Donato Bruno, candidato di Forza Italia alla Corte costituzionale, è indagato dalla procura di Isernia per concorso in interesse privato del curatore degli atti del fallimento.
Questo è quanto ha riportato Il Fatto Quotidiano, aggiungendo che «una consulenza da circa 2,5 milioni di euro è ora nei cassetti della guardia di finanza e della procura di Isernia, e rischia di far tramontare ogni velleità» per Bruno.
FALLIMENTO DELLA ITIERRE. La vicenda è legata al fallimento della Itierre, ex colosso molisano del tessile, con più di 600 dipendenti ormai in cassa integrazione.
L'implicazione del parlamentare di Forza Italia sarebbe legata al suo «rapporto di 'amicizia'» con uno dei tre curatori del fallimento dell'azienda, Stanislao Chimenti.
TRE COMMISSARI PER SALVARE L'AZIENDA. Per capire bene la vicenda e le presunte responsabilità di Bruno, è necessario tornare indietro fino al febbraio 2009, quando l'allora ministro dello Sviluppo economico Claudio Scajola aveva nominato tre commissari straordinari per curare gli interessi dell'azienda e salvarla dal collasso. Una volta insediati, i tre nominati Roberto Spada, Andrea Ciccoli e Stanislao Chimenti avevano scoperto che 44 milioni erano spariti dalle casse dell'azienda e si erano costituiti parte civile nel processo contro l'ex presidente del consiglio d'amministrazione Tonino Perna, ora imputato per bancarotta.
UNA CONSULENZA DA 2,5 MILIONI DI EURO. «Poco tempo dopo, però, anche i tre commissari finiscono nel registro degli indagati. Il motivo? «In questi anni», ha spiegato Il Fatto, «hanno affidato consulenze su consulenze. Ed è proprio su queste consulenze che procura e Gdf stanno indagando. Il caso di Bruno è emblematico. È proprio al suo vicino di stanza - il senatore Donato Bruno - che Chimenti affida una consulenza, sul fallimento della società molisana che vale ben 2,5 milioni».

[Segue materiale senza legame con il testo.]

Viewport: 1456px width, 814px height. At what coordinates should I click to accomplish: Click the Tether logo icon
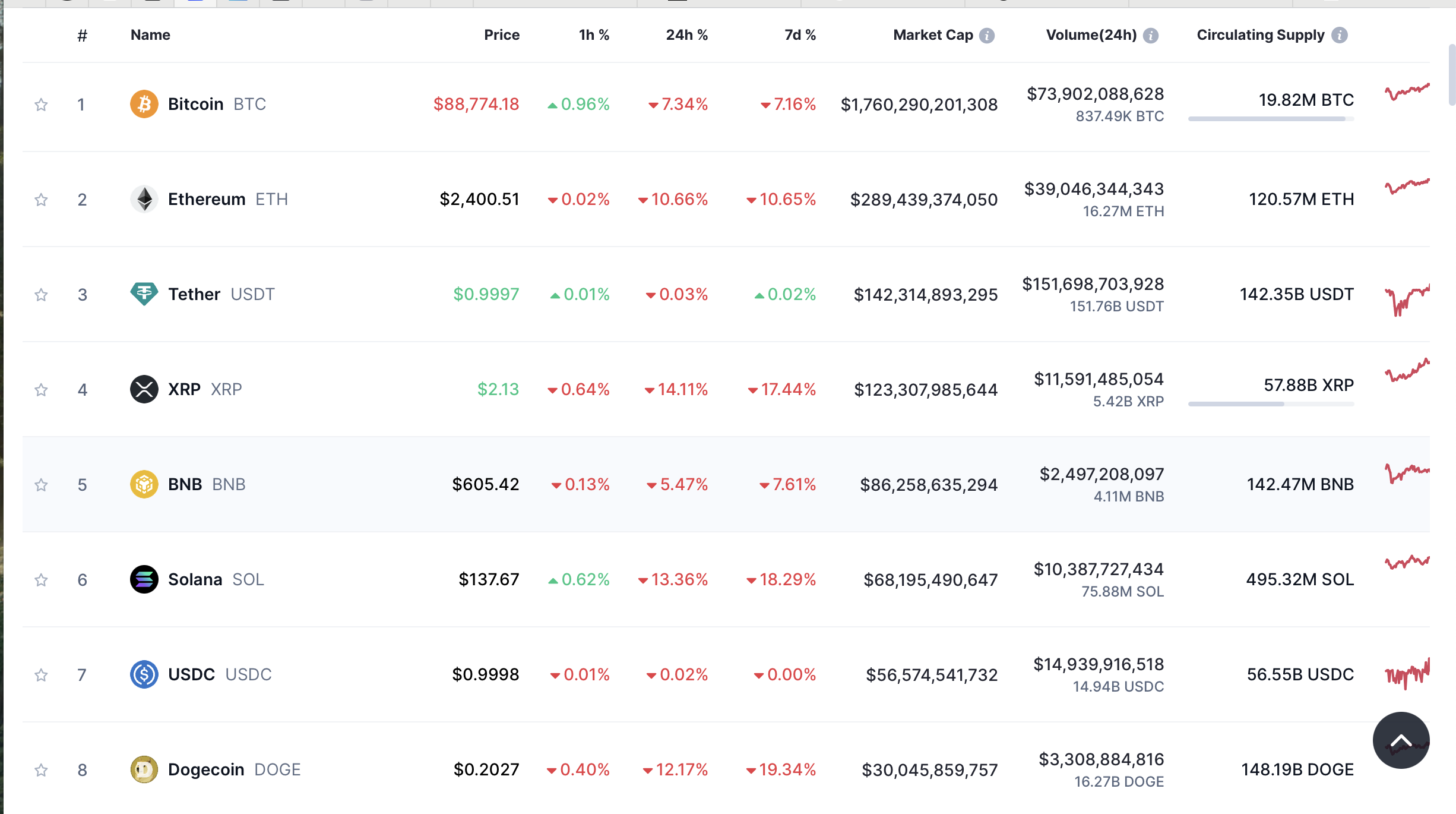(144, 294)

«NON HO RICEVUTO NESSUN AVVISO DI GARANZIA». Il senatore, però, sentito dal quotidiano di Antonio Padellaro, ha detto di non saperne nulla. Ha infatti spiegato che non ha «ricevuto alcun avviso di garanzia, non mi risulta essere indagato».

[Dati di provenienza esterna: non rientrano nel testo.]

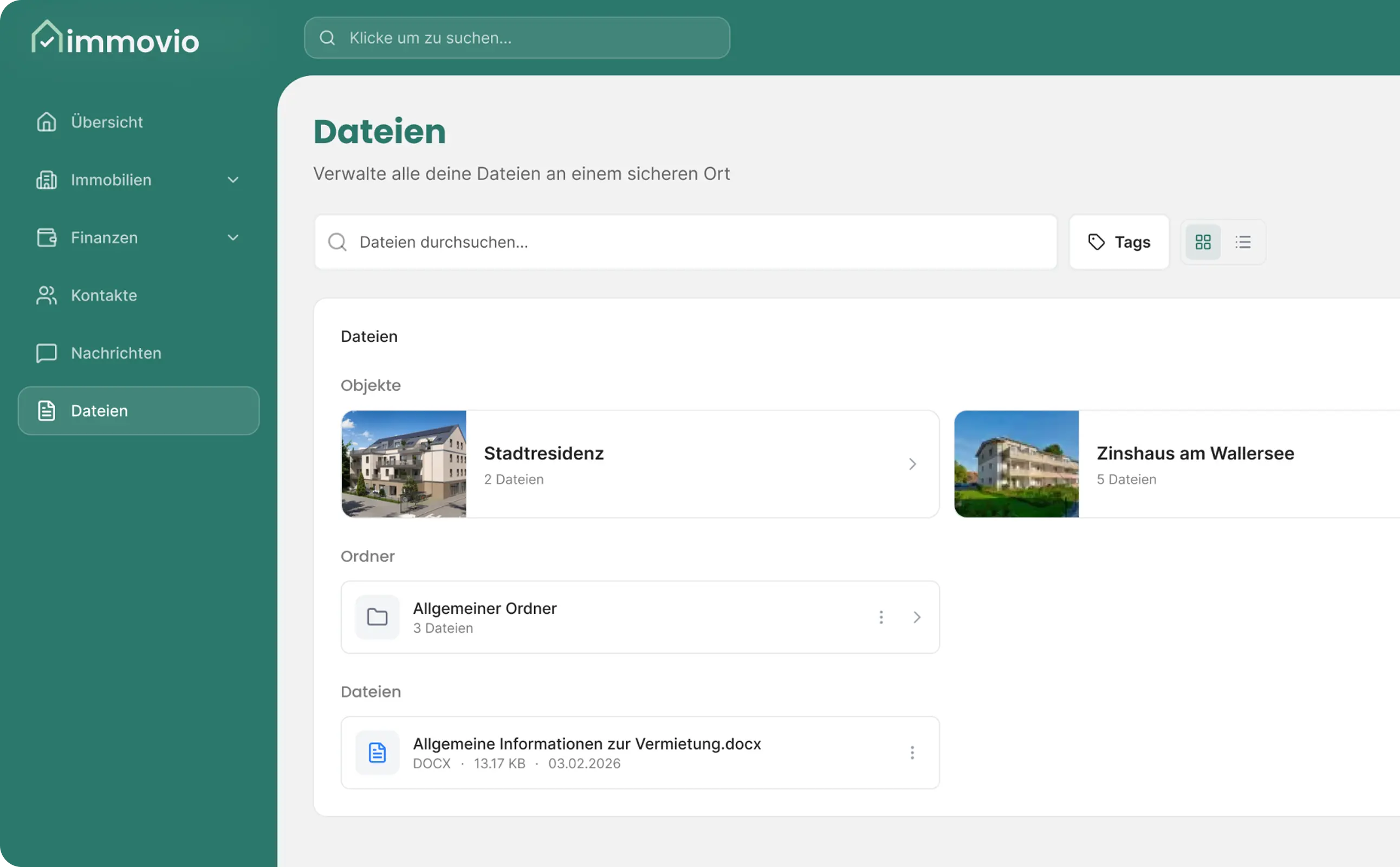Go to Finanzen in the sidebar
Image resolution: width=1400 pixels, height=867 pixels.
click(105, 237)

Bruno ha poi aggiunto: «La faccenda risale già a un anno fa, ci si può immaginare come mai esca in questo frangente...», facendo riferimento ad eventuali oppositori alla sua candidatura alla Consulta.
Bruno si è infine detto «sereno» e ha chiarito che non rinuncerebbe alla candidatura alla Consulta «anche se fossi indagato».
SERRACCHIANI: «NON È UNA CONDANNA». La notizia ha subito fatto eco nel panorama politico italiano, scatenando i primi commenti sulla vicenda. Secondo il vicesegretario Partito democratico Debora Serracchiani, un indagato alla Corte costituzionale non sarebbe uno scandalo, ha spiegato nella trasmissione di RaiTre Agorà, «perché un avviso di garanzia non è una condanna».